MIT Professor Emeritus of Robotic Rodney Brooks has published a thought-provoking essay on the most concrete, most likely ethical questions that will be raised by self-driving cars; Brooks is uninterested in contrived questions like the "Trolley Problem" (as am I, but for different reasons); he's more attuned to the immediate problems that could be created by selfish self-drivers who use their cars to get an edge over the people who drive themselves, and pedestrians.

(1) People will jump out of their car at a Starbucks to run in and pick up their order knowingly leaving it not in a legal parking spot, perhaps blocking others, but knowing that it will take care of getting out of the way if some other car needs to move or get by. That will be fine in the case there is no such need, but in the case of need it will slow everything down just a little. And perhaps the owner will be able to set the tolerance on how uncomfortable things have to get before the car moves. Expect to see lots of annoyed people. And before long grocery store parking lots, especially in a storm, will just be a sea of cars improperly parked waiting for their owners.

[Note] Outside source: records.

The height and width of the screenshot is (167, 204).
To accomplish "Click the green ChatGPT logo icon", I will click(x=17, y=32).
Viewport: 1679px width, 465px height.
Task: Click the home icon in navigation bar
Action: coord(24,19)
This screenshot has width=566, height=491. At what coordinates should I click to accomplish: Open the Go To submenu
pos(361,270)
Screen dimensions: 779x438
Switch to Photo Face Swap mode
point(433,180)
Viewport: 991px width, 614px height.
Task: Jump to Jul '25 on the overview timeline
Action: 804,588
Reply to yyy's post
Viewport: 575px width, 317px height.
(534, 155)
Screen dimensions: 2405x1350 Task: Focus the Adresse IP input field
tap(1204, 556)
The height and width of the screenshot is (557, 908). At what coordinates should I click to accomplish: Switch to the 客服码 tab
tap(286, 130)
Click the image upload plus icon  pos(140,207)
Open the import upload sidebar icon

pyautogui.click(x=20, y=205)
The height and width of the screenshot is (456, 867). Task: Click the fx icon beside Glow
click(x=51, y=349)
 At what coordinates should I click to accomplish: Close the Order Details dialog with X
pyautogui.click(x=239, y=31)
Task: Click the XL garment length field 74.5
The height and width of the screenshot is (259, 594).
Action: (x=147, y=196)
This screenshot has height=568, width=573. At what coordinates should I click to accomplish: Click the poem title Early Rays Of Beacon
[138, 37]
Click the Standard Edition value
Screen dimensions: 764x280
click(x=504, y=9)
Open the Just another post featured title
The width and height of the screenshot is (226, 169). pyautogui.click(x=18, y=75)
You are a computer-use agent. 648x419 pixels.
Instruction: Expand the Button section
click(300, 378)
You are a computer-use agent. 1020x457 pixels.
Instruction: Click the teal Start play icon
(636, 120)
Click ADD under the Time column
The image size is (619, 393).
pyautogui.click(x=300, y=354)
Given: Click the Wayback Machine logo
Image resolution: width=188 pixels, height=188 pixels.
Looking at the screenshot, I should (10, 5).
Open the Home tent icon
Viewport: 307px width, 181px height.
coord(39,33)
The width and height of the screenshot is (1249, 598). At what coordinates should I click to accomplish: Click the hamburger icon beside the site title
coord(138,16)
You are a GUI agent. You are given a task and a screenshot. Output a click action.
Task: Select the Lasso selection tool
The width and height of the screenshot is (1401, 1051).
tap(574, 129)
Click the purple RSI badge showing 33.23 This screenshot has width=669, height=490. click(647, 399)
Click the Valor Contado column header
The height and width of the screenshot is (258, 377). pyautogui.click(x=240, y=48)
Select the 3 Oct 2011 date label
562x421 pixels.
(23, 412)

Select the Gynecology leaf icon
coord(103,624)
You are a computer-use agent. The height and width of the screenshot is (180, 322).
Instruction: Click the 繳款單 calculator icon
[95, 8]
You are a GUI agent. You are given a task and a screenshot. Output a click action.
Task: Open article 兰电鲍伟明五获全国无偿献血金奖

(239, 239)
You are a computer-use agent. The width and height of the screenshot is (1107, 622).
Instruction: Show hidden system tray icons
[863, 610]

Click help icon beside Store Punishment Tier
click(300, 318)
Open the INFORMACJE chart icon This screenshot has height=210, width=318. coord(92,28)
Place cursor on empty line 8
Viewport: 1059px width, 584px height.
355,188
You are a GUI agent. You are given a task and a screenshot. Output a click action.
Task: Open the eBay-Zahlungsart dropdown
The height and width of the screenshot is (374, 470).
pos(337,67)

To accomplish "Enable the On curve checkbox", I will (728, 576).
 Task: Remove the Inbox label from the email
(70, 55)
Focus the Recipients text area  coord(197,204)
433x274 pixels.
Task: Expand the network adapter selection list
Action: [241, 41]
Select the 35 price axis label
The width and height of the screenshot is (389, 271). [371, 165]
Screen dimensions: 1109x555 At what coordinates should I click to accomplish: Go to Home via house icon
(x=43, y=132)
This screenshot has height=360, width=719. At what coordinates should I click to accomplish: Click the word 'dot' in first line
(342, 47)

(2) This is one for the two (autonomous) car family. Suppose someone is going to an event in the evening and there is not much parking nearby. And suppose autonomous cars are now always prowling neighborhoods waiting for their owners to summon them, so it takes a while for any particular car to get through the traffic to the pick up location. Then the two car family may resort to a new trick so that they don’t have to wait quite so long as others for their cars to get to the front door pick up at the conclusion of the big social event. They send one of their cars earlier in the day to find the closest parking spot that it can, and it settles in for a long wait. They use their second car to drop them at the event and send it home immediately. When the event is over their first autonomous car is right there waiting for them–the cost to the commons was a parking spot occupied all day by one of their cars.

(3) In various suburban schools that my kids went to when they were young there was a pick up ritual, which I see being repeated today when I drive past a school at the right time. Mothers, mostly, would turn up in their cars just before dismissal time and line up in the order that they arrived with the line backing out beyond the school boundary often. When school was over the teachers would come outside with all the kids and the cars would pull up to the pick up point^{\big 4}, the parents and teachers would cooperate to get the kids into their car seats, and off would go the cars with the kids, one at a time. When the first few families have fully driverless cars, one can imagine them sending their cars to wait in line first, so that their kids get picked up first and brought home. Not only does that mean that other parents would have to invest more of their personal time waiting in order to get their kids earlier, while the self driving car owners do not, but it ends up putting more responsibility on the teachers. Expect to see push back on this practice from the schools. But people will still try it.

Early on in the transition to driverless cars the 1% will have a whole new way to alienate the rest of the society. If you don’t think so, take a drive south from San Francisco on 101 in the morning and see the Teslas speeding down the left most lane.


Unexpected Consequences of Self Driving Cars [Rodney Brooks]


(via Beyond the Beyond)


(Image: GTAIV Vehicle Review)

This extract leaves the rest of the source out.